I'm trying to do a Last Observation Carried Forward operation on some poorly formatted data using dplyr
and tidyr
. It isn't working as I'd expect.
library(dplyr)
library(tidyr)
df <- data.frame(id=c(1,1,2,2,3,3),
email=c('bob@email.com', NA, 'joe@email.com', NA, NA, NA))

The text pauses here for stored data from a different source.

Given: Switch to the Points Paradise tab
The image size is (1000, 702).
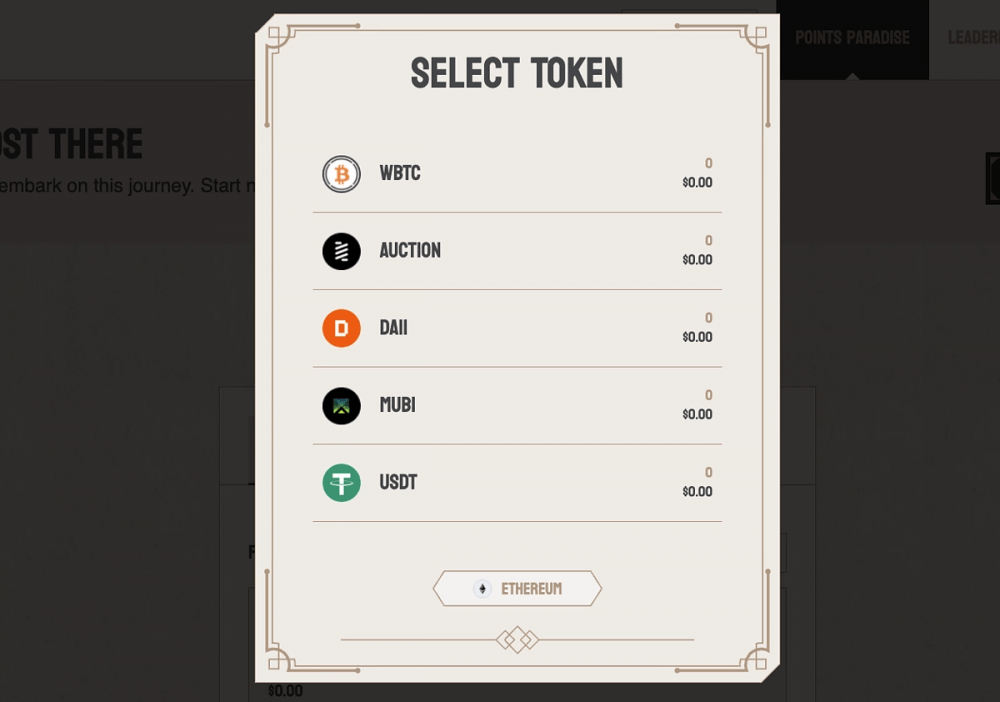Looking at the screenshot, I should pyautogui.click(x=852, y=38).
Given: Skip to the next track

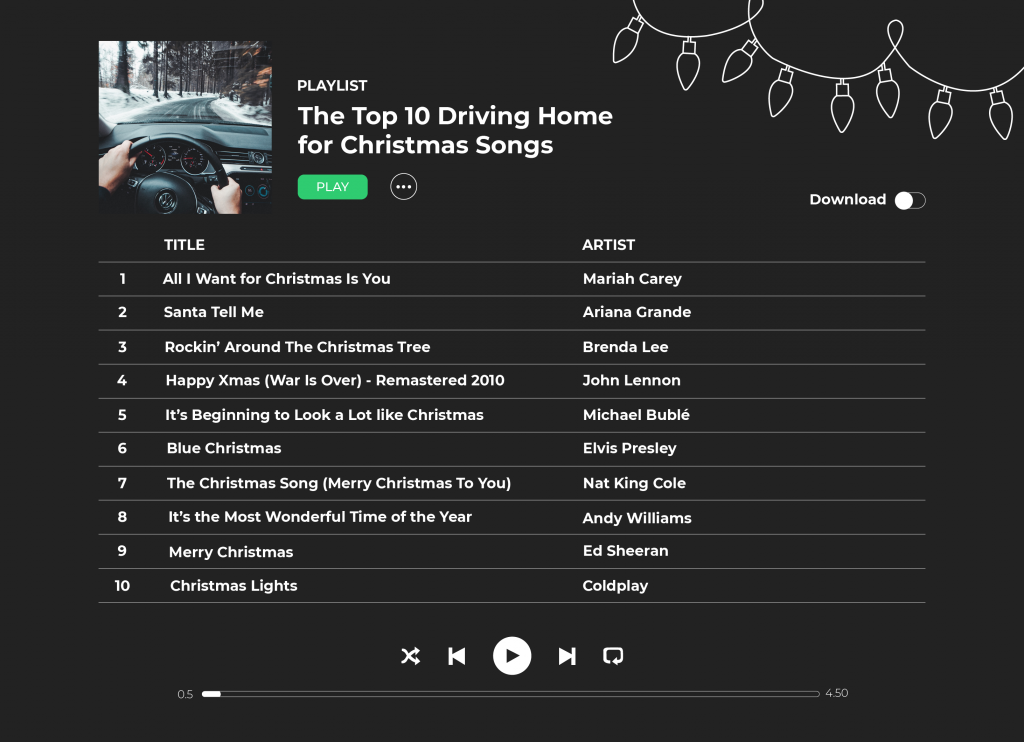Looking at the screenshot, I should (567, 656).
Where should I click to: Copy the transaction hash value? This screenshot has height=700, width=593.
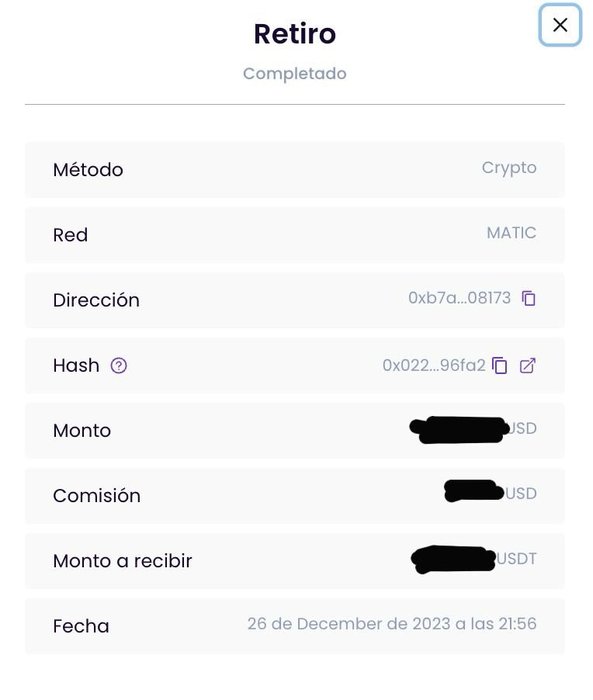499,366
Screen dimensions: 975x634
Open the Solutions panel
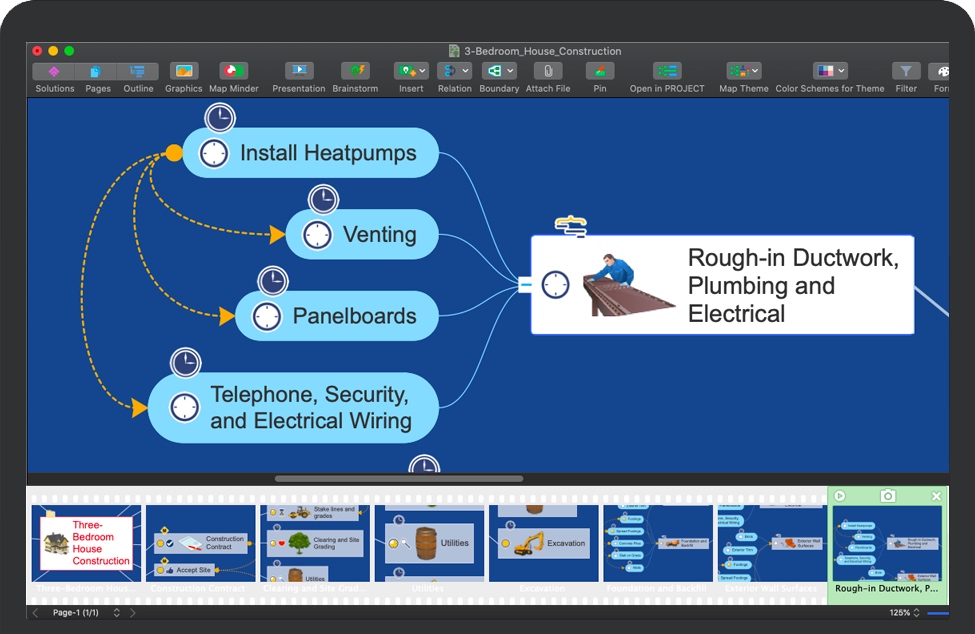click(x=54, y=72)
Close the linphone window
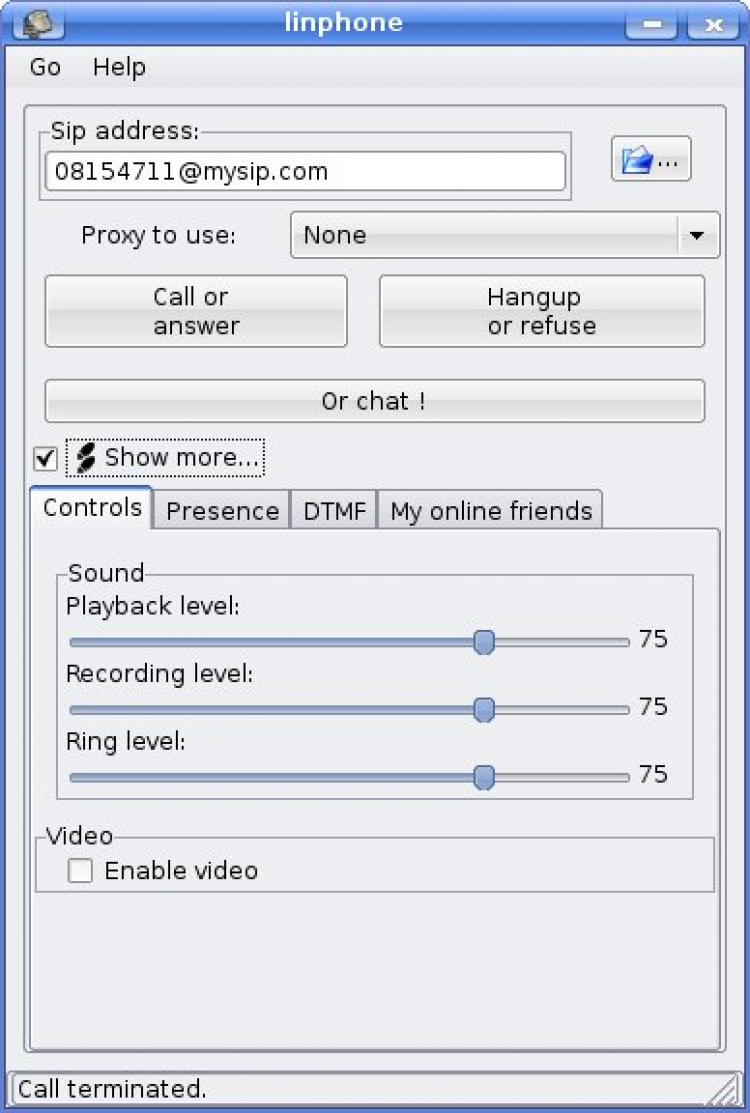 712,24
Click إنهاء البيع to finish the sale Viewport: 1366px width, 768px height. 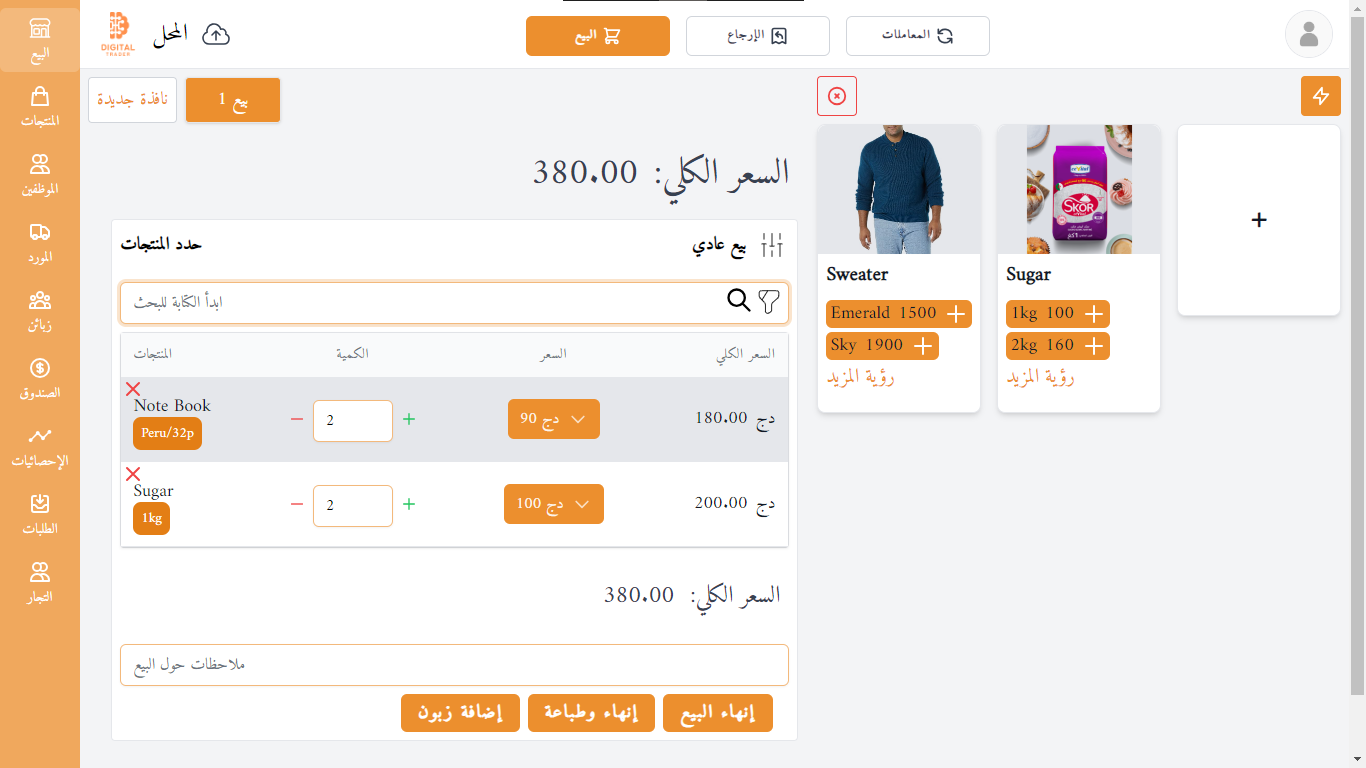click(717, 712)
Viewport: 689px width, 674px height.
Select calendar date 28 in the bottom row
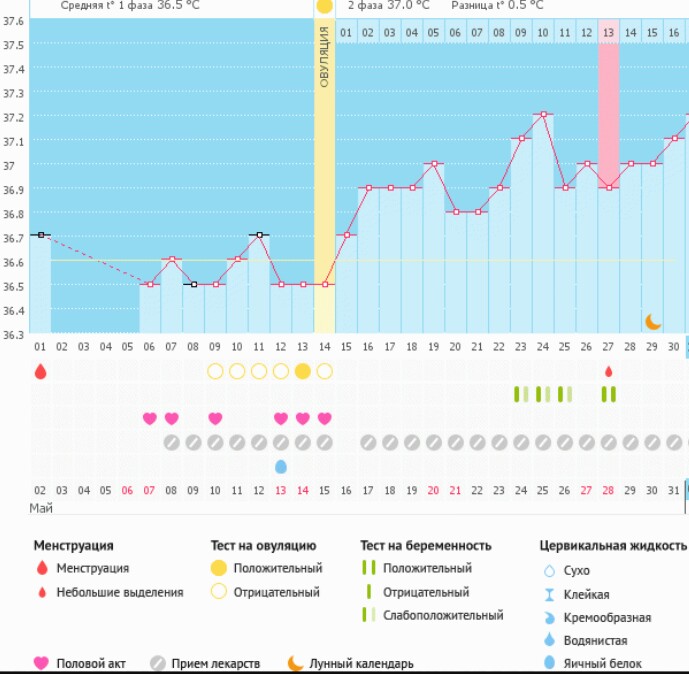tap(608, 491)
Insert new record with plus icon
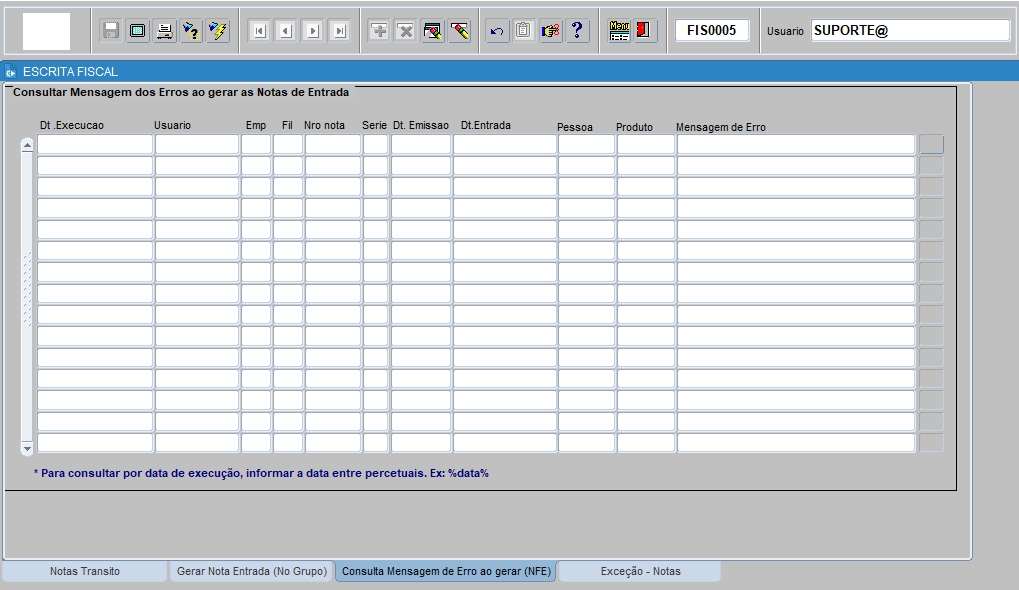Viewport: 1019px width, 590px height. (x=379, y=31)
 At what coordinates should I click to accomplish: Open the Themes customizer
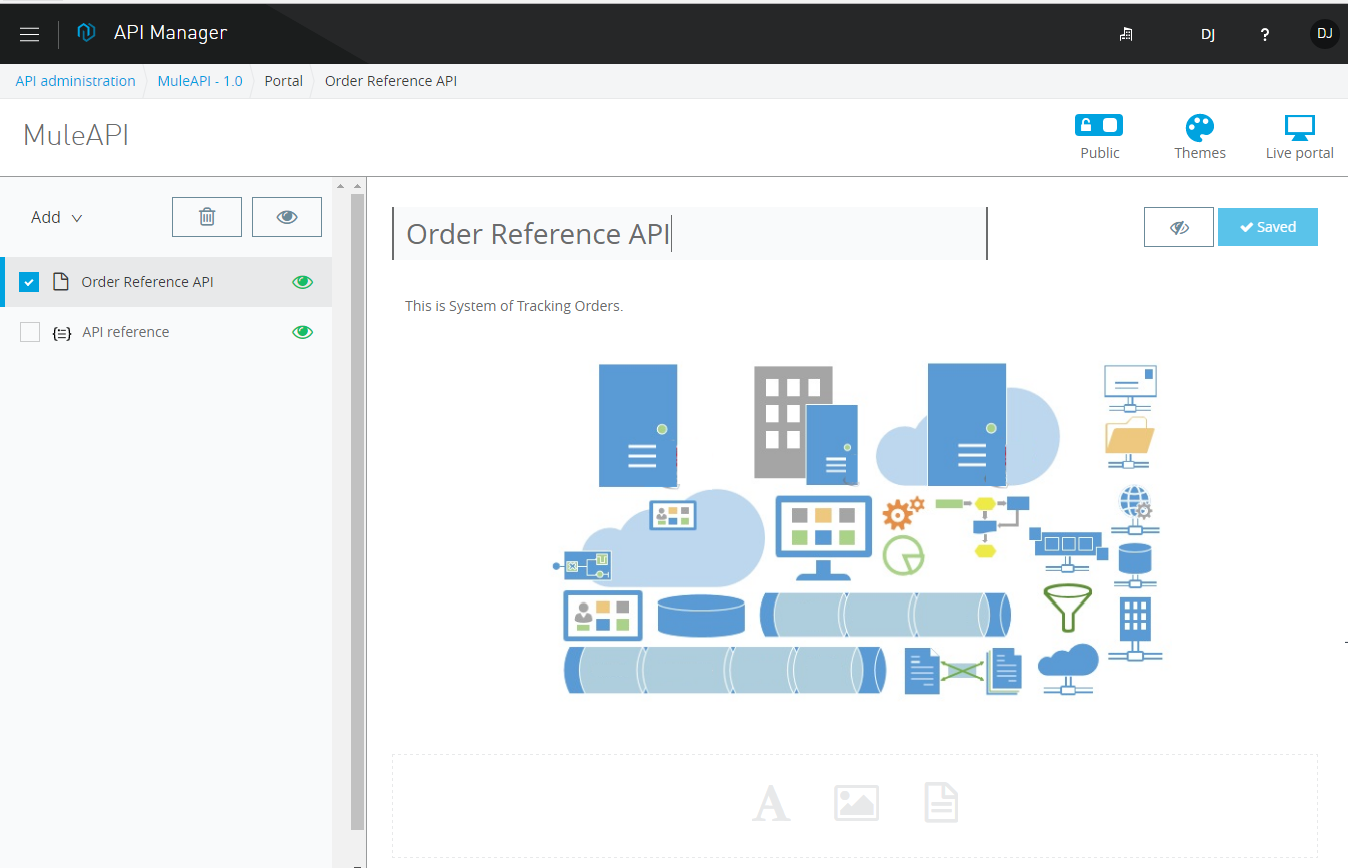(x=1199, y=135)
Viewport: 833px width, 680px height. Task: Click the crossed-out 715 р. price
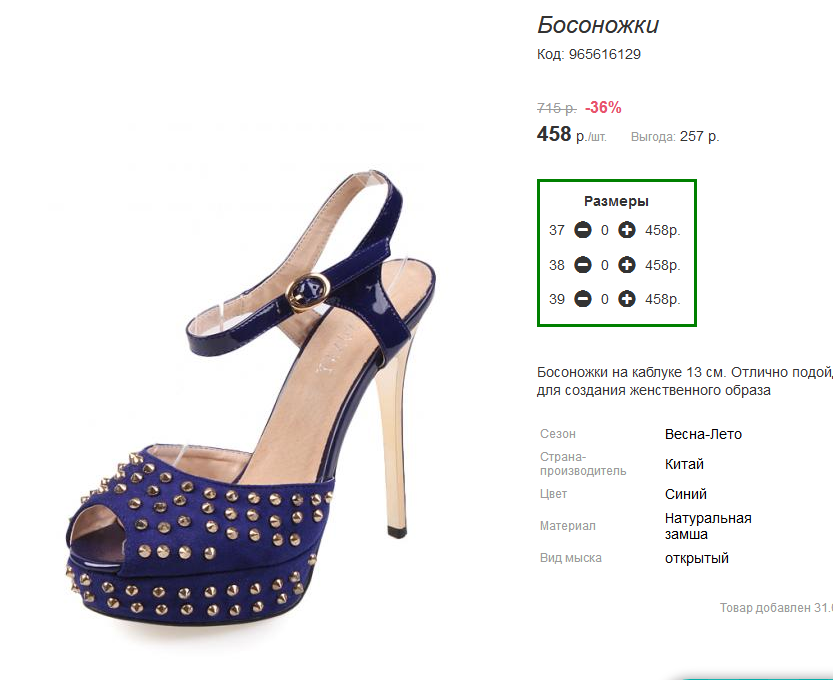click(556, 108)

df2 <- df %>% group_by(id) %>% fill(email)
This results in:
Source: local data frame [6 x 2]
Groups: id [3]
id email
(dbl) (fctr)
1 1 bob@email.com
2 1 bob@email.com
3 2 joe@email.com
4 2 joe@email.com
5 3 joe@email.com
6 3 joe@email.com
I expect it to be:
Source: local data frame [6 x 2]
Groups: id [3]
id email
(dbl) (fctr)
1 1 bob@email.com
2 1 bob@email.com
3 2 joe@email.com
4 2 joe@email.com
5 3 NA
6 3 NA
The reason I expect it to be the latter is because of group_by
's documentation saying, "The group_by
function takes an existing tbl and converts it into a grouped tbl where operations are performed "by group"." The group in this case is determined by the id
variable, and the following operation is fill(email)
. However, it's pretty clearly NOT doing that.
And before anybody asks, it makes no difference if the fields are both character
instead of numeric
or factor
.
UPDATE @aosmith pointed out this open issue on Github. I'm going to say that there won't be a proper solution to this problem until that issue is resolved. Everything else would just be a workaround. So, if somebody makes a successful PR addressing that issue and posts it here, I'd be happy to mark it as the solution.
Looks like this has been fixed in the development version of tidyr. You now get the expected result per id using fill
from tidyr_0.3.1.9000.
df %>% group_by(id) %>% fill(email)
Source: local data frame [6 x 2]
Groups: id [3]
id email
(dbl) (fctr)
1 1 bob@email.com
2 1 bob@email.com
3 2 joe@email.com
4 2 joe@email.com
5 3 NA
6 3 NA
Luckily you can still use zoo::na.locf
for this:
df %>%
group_by(id) %>%
mutate(email = zoo::na.locf(email, na.rm = FALSE))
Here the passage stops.